A few weeks ago my son had a complete freak out because I wouldn't buy him something or take him some where after school. I don't even remember. When he got home he continued to shriek about it while wearing his favorite pink plastic high heels. He ended up stamping his feet so hard that he broke both shoes. And then I had to put him in a straight jacket because he started to foam at the mouth and his head was spinning 360 degrees. After close to an hour he stopped crying and begged for new shoes. In this frustrating moment I reverted to my old ways and told him there was no way he would ever get new shoes because he didn't deserve them since this is the way he treats his belongings. Then the next day he begged for the shoes again and I said if he behaved well for the next two weeks I might buy them.  Genius. Now we're in a power struggle that he can never win with a nebulous target we have no way of measuring. Outstanding. His only choice would be to one up me by being an even bigger pest. Three cheers!

I finally figured out what needed to be done. I told him that since he has his own money now he is welcome to buy himself a new pair of heels.

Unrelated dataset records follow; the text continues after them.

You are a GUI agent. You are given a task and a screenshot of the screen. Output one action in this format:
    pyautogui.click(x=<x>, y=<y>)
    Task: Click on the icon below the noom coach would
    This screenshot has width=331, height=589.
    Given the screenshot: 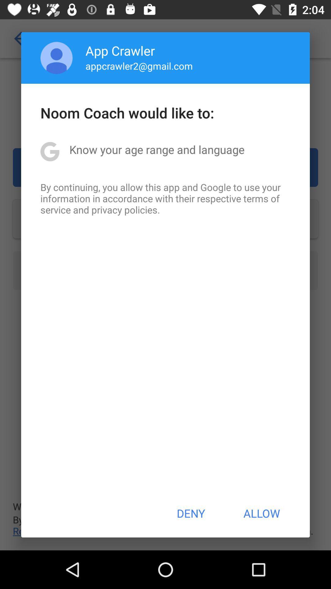 What is the action you would take?
    pyautogui.click(x=157, y=149)
    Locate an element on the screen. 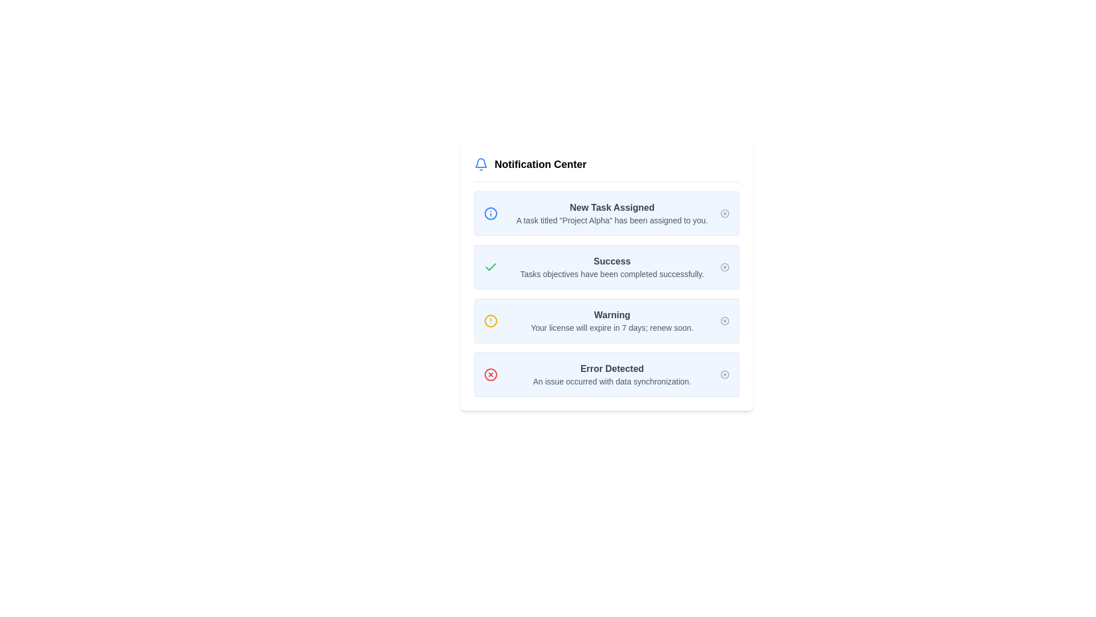 The height and width of the screenshot is (617, 1096). the close button located at the top-right corner of the 'New Task Assigned' notification card to change its color is located at coordinates (724, 213).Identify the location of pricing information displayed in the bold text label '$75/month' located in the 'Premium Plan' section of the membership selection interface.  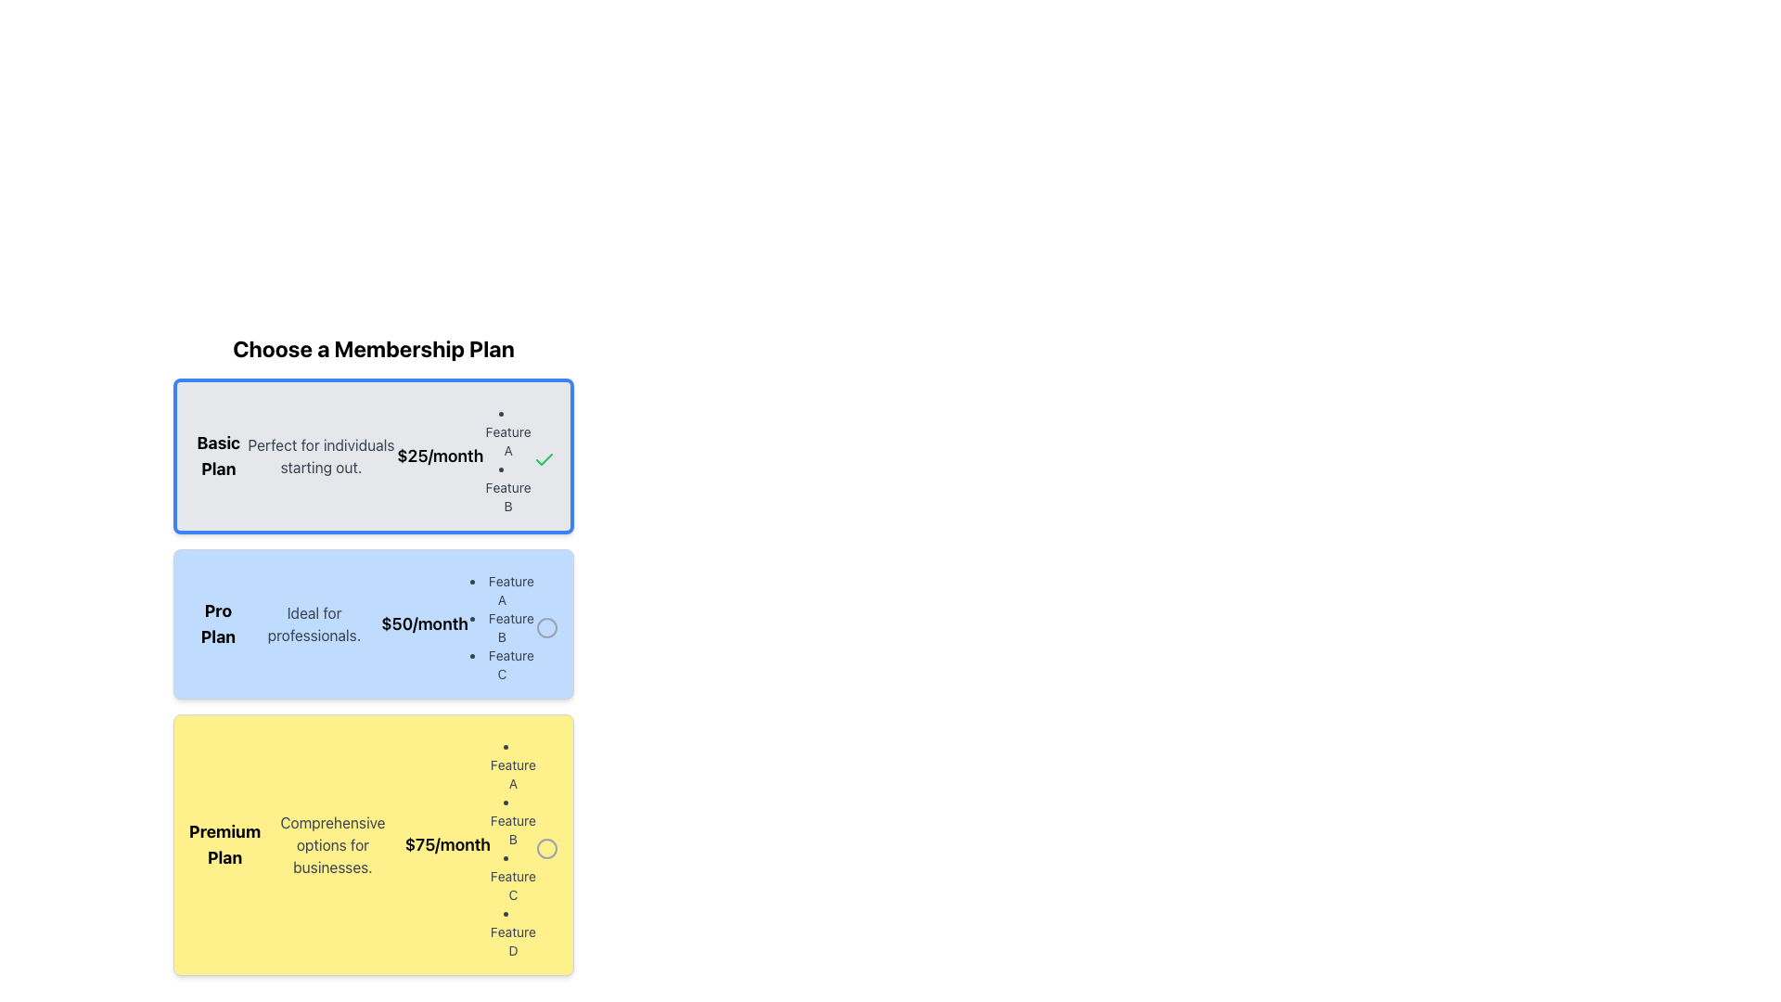
(447, 844). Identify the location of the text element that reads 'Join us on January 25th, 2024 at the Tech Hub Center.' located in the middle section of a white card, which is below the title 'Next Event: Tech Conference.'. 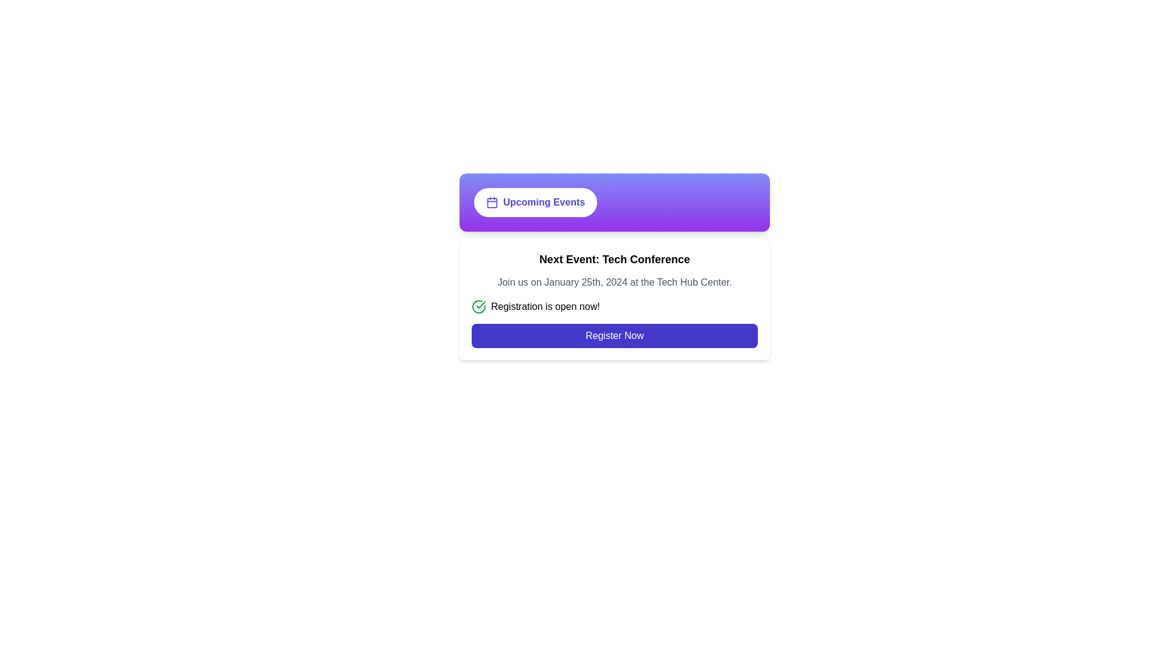
(614, 282).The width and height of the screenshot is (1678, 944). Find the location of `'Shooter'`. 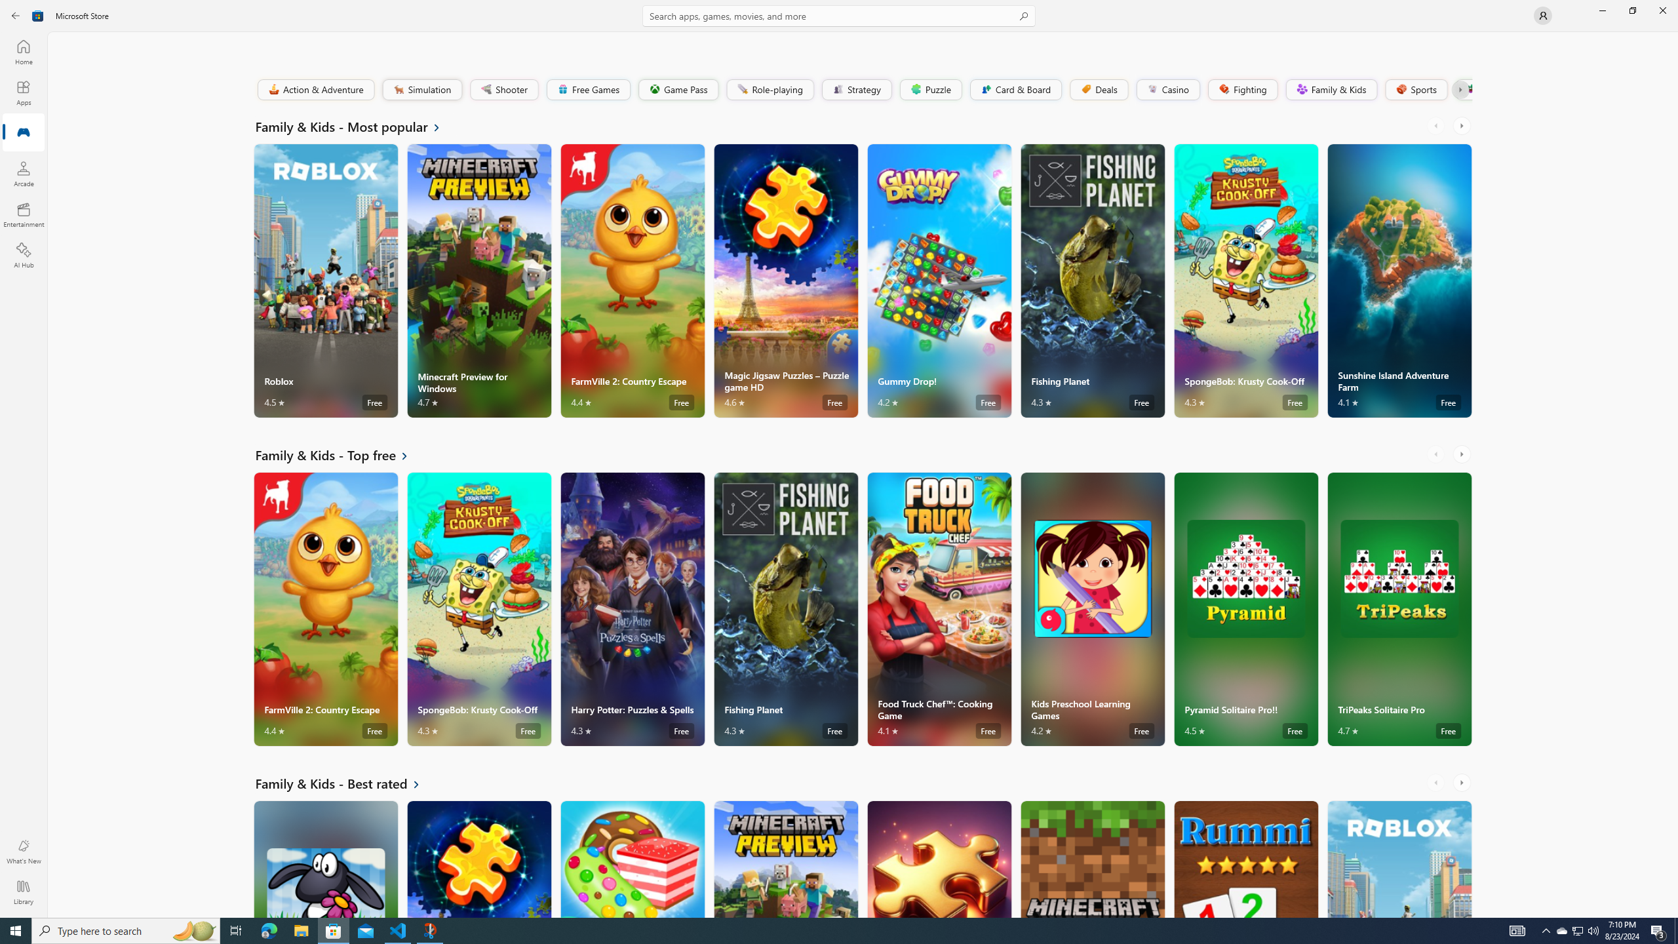

'Shooter' is located at coordinates (503, 88).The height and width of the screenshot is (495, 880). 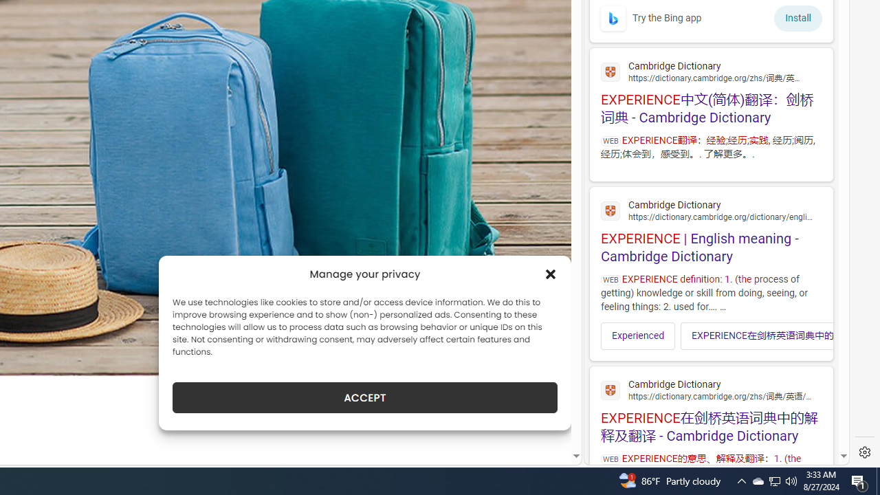 I want to click on 'EXPERIENCE | English meaning - Cambridge Dictionary', so click(x=711, y=229).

His little bank only opens for withdrawal when he hits $10 so he had three weeks to wait but that I would continue to give him his $1 each week and that he could take his $5 to buy the heels and save the other $5. At first he wasn't thrilled about that idea. But once it sank in that he could buy his own things with his own money, he started to feel in control. And, like me, the boy really just wants control. He has one week left before the payout so he's getting excited. And he hasn't had a major come apart in going on three weeks.

Lots of resources on Positive Discipline on Linda's website and the Positive Discipline website. I haven't read any of the books but it's on my list right after I finish that third one in the Swedish murder media sex trade books.